● **Excerpted records**:
- Opening Delimiter -
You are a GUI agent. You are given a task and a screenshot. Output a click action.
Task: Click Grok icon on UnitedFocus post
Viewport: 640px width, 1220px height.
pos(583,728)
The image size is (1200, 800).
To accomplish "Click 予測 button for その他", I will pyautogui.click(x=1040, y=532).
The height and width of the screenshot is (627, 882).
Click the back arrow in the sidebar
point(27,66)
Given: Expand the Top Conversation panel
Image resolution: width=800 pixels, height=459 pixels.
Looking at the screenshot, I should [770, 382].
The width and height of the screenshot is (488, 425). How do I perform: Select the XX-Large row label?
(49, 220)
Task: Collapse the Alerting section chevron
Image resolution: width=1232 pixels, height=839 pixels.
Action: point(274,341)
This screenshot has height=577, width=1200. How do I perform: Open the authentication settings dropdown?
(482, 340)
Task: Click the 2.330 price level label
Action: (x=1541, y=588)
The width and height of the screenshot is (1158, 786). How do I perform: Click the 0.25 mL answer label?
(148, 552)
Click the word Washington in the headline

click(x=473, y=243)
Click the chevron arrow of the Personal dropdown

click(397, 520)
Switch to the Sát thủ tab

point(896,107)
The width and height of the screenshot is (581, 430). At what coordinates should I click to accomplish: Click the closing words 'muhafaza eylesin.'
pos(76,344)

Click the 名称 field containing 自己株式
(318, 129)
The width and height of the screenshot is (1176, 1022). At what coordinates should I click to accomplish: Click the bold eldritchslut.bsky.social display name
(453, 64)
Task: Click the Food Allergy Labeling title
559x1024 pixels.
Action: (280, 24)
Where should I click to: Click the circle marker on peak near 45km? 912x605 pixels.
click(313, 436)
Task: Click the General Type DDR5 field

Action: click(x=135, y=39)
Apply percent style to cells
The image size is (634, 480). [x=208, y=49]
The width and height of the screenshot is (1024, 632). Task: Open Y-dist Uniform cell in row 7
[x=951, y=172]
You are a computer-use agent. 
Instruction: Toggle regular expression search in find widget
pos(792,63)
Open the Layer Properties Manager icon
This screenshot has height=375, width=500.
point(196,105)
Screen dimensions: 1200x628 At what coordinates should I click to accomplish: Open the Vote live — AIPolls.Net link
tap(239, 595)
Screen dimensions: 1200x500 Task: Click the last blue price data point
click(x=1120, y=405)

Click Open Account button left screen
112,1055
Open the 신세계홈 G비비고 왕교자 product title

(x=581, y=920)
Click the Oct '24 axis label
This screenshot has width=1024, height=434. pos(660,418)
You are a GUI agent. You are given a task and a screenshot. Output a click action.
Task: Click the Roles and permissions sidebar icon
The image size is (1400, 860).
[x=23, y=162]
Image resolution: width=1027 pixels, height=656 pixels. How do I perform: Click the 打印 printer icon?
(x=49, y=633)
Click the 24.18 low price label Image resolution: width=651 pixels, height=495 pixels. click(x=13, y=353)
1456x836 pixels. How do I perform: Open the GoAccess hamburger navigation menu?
- Closing Delimiter -
● **Required action**:
Your reply needs to reproduce all of the listing exactly.

● **Response below**:
You are a GUI agent. You are given a task and a screenshot. Output a click action.
Task: Click Grok icon on UnitedFocus post
Viewport: 640px width, 1220px height.
pos(583,728)
The image size is (1200, 800).
To accomplish "Click 予測 button for その他", I will pyautogui.click(x=1040, y=532).
The height and width of the screenshot is (627, 882).
Click the back arrow in the sidebar
point(27,66)
Given: Expand the Top Conversation panel
Image resolution: width=800 pixels, height=459 pixels.
Looking at the screenshot, I should [770, 382].
The width and height of the screenshot is (488, 425). How do I perform: Select the XX-Large row label?
(49, 220)
Task: Collapse the Alerting section chevron
Image resolution: width=1232 pixels, height=839 pixels.
Action: point(274,341)
This screenshot has height=577, width=1200. How do I perform: Open the authentication settings dropdown?
(482, 340)
Task: Click the 2.330 price level label
Action: (x=1541, y=588)
The width and height of the screenshot is (1158, 786). How do I perform: Click the 0.25 mL answer label?
(148, 552)
Click the word Washington in the headline

click(x=473, y=243)
Click the chevron arrow of the Personal dropdown

click(397, 520)
Switch to the Sát thủ tab

point(896,107)
The width and height of the screenshot is (581, 430). At what coordinates should I click to accomplish: Click the closing words 'muhafaza eylesin.'
pos(76,344)

Click the 名称 field containing 自己株式
(318, 129)
The width and height of the screenshot is (1176, 1022). At what coordinates should I click to accomplish: Click the bold eldritchslut.bsky.social display name
(453, 64)
Task: Click the Food Allergy Labeling title
559x1024 pixels.
Action: (280, 24)
Where should I click to: Click the circle marker on peak near 45km? 912x605 pixels.
click(313, 436)
Task: Click the General Type DDR5 field

Action: click(x=135, y=39)
Apply percent style to cells
The image size is (634, 480). [x=208, y=49]
The width and height of the screenshot is (1024, 632). Task: Open Y-dist Uniform cell in row 7
[x=951, y=172]
You are a computer-use agent. 
Instruction: Toggle regular expression search in find widget
pos(792,63)
Open the Layer Properties Manager icon
This screenshot has height=375, width=500.
point(196,105)
Screen dimensions: 1200x628 At what coordinates should I click to accomplish: Open the Vote live — AIPolls.Net link
tap(239, 595)
Screen dimensions: 1200x500 Task: Click the last blue price data point
click(x=1120, y=405)

Click Open Account button left screen
112,1055
Open the 신세계홈 G비비고 왕교자 product title

(x=581, y=920)
Click the Oct '24 axis label
This screenshot has width=1024, height=434. pos(660,418)
You are a GUI agent. You are given a task and a screenshot. Output a click action.
Task: Click the Roles and permissions sidebar icon
The image size is (1400, 860).
[x=23, y=162]
Image resolution: width=1027 pixels, height=656 pixels. How do I perform: Click the 打印 printer icon?
(x=49, y=633)
Click the 24.18 low price label Image resolution: width=651 pixels, height=495 pixels. click(x=13, y=353)
1456x836 pixels. How do I perform: Open the GoAccess hamburger navigation menu?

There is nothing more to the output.